Making notes may be boring and seem like a waste of time. It may be exactly that if you’re not making good notes! Make sure to stay on top of your notes and finish them before you start your exam preparation routine. Often it takes time to perfect your notes, but it will save you so much time later on when exams and tests start popping up! Here are some tips on how to make notes:
Make your notes based on the syllabus
When you follow the syllabus, you won’t lose track of the topic and make sure that you aren’t wasting your time on irrelevant information. Acknowledge every syllabus point and tick them off as you cover them. Some students like printing out all the syllabus points, cutting them out separately and sticking one at the top of every note page- one note page for one syllabus point! There are many different ways of following your syllabus- find one that works for you.
More rainbow= more marks
I have found this is a very useful tip for straight males, who never seem to notice that they own highlighters. When you read colourful notes, your brain will link the information with the colour, making you remember it more easily. However, make sure that you’re highlighting the correct way– when you highlight the entire page, it won’t help either!
Forget the book
I like making notes on loose leaf pieces of paper and keeping them in a file. Why?
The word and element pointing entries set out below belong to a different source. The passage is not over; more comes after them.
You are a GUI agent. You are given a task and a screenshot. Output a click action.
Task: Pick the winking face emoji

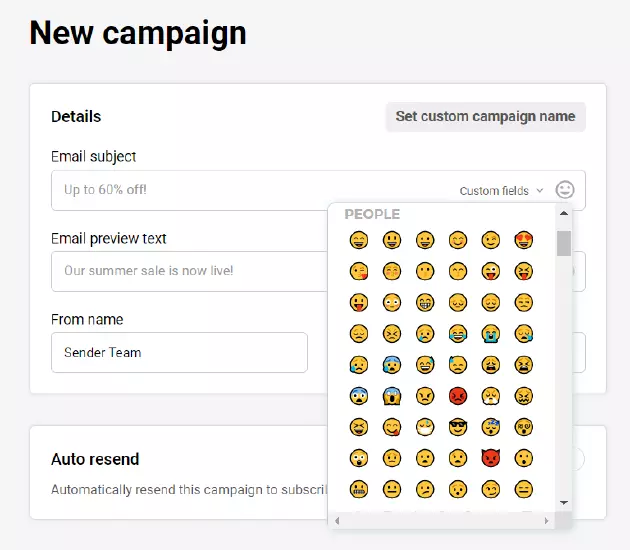point(490,240)
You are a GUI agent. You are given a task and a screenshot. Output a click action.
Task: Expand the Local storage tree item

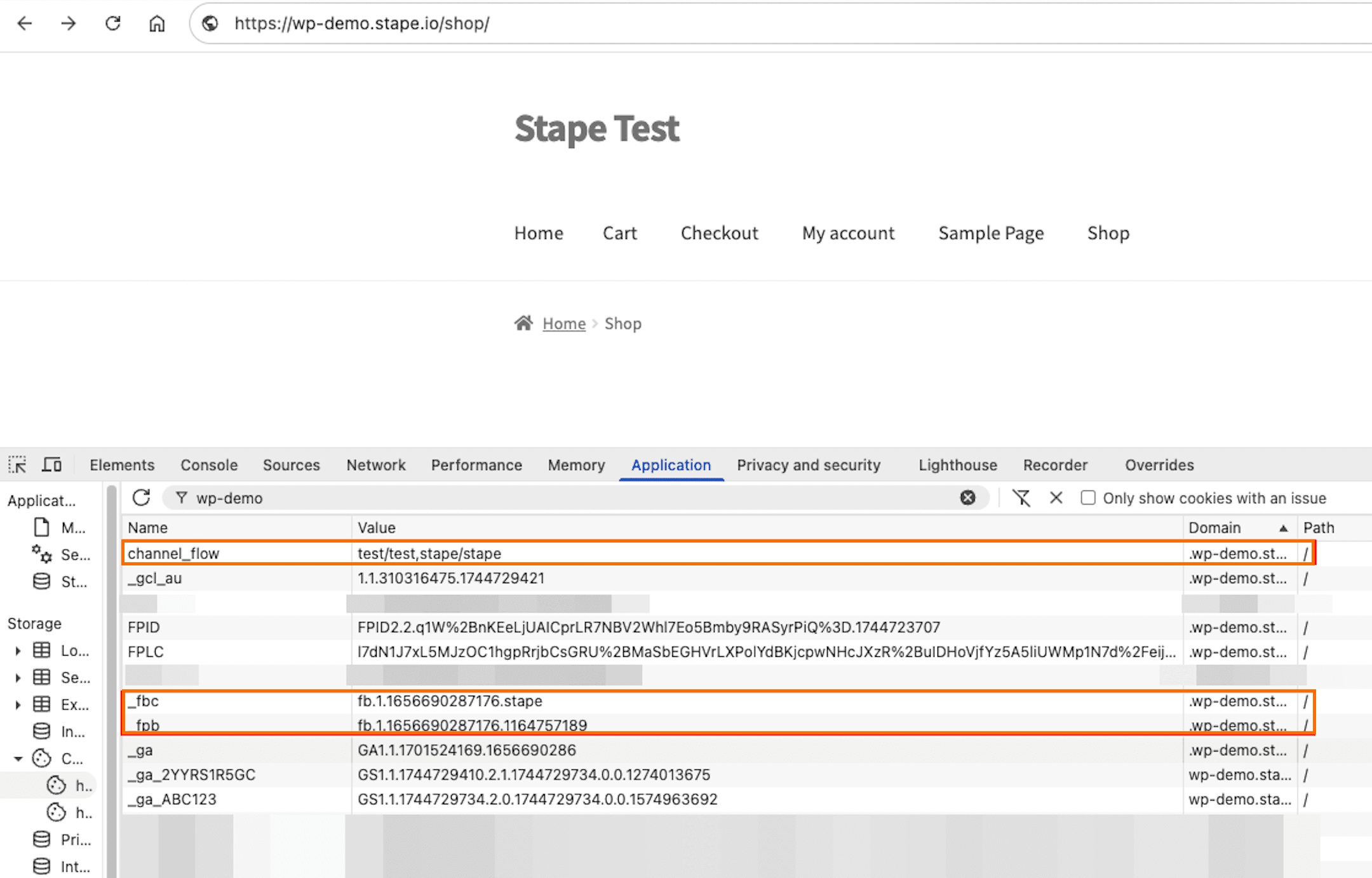point(18,651)
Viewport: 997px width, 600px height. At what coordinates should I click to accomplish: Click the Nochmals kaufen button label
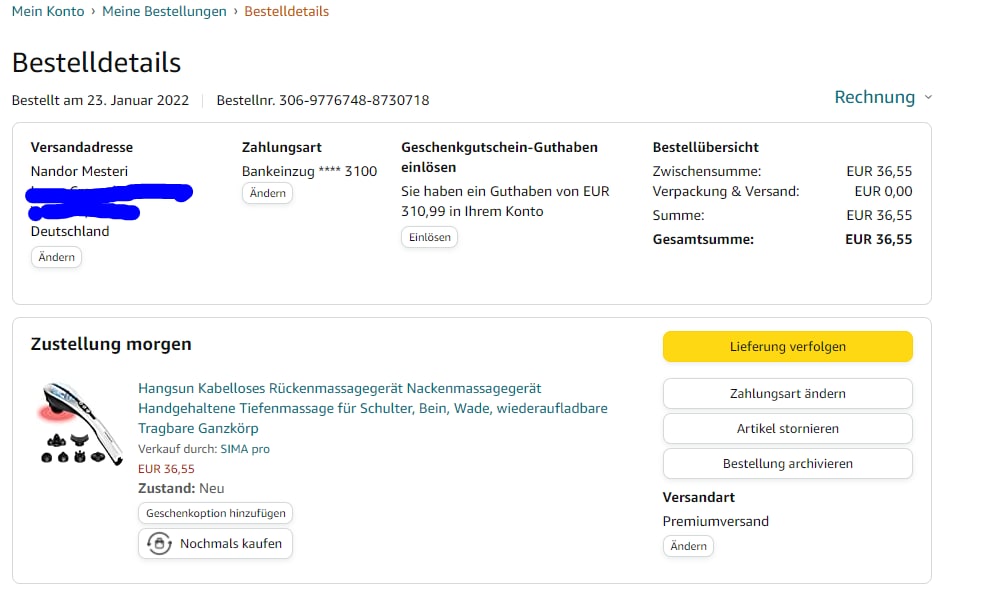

Organised – If you learn something new on the topic or realise that you forgot to add something into your notes, you can just add in some information on a new loose leaf paper and clip it in!
Scrap bad notes easily – if you look back and don’t like one page of notes, no need to rip a page out of a book! Just replace the bad page with a new one.
Missing a class is easier – when you use a book you may miss a class and come back the next day not knowing how many pages to leave in your book for the missed work. You won’t have this problem with loose leaf papers.
As for making notes on your computer, whatever floats your boat, but I’ve always found that physical notes are remembered more easily!
NO paragraphs in your notes!
You are not the author of a text book (no offence if you are) so don’t write notes like you are. Write in dot points and mind maps (here are some great tips on how to mindmap) , also use things like diagrams and boxes. The whole point of you making notes is being able to quickly relearn all important information – so only include important information, and write it in a way that is easy to read and understand. If you’re good at art (or not- who am I to judge?) draw pictures! This can also help you remember your notes more clearly.
When and where
When and where you make your notes depends a lot on you. If you’re anything like me, then there is no way that you’ll be able to listen to the teacher, look at the PowerPoint AND make notes at the same time. I am also not an auditory or social learner, so I never really learnt much in class. I did most of my learning from the textbook after the class, which meant that I made most of my notes outside of class too.
Some people are great auditory learners, and reading the textbook doesn’t help them much. For these types of learners, listening to the teacher can be very helpful! If you’re like this, try make your notes in class. You might need to make rough notes at first (so that you don’t fall behind on what the teacher is saying) and refine them later.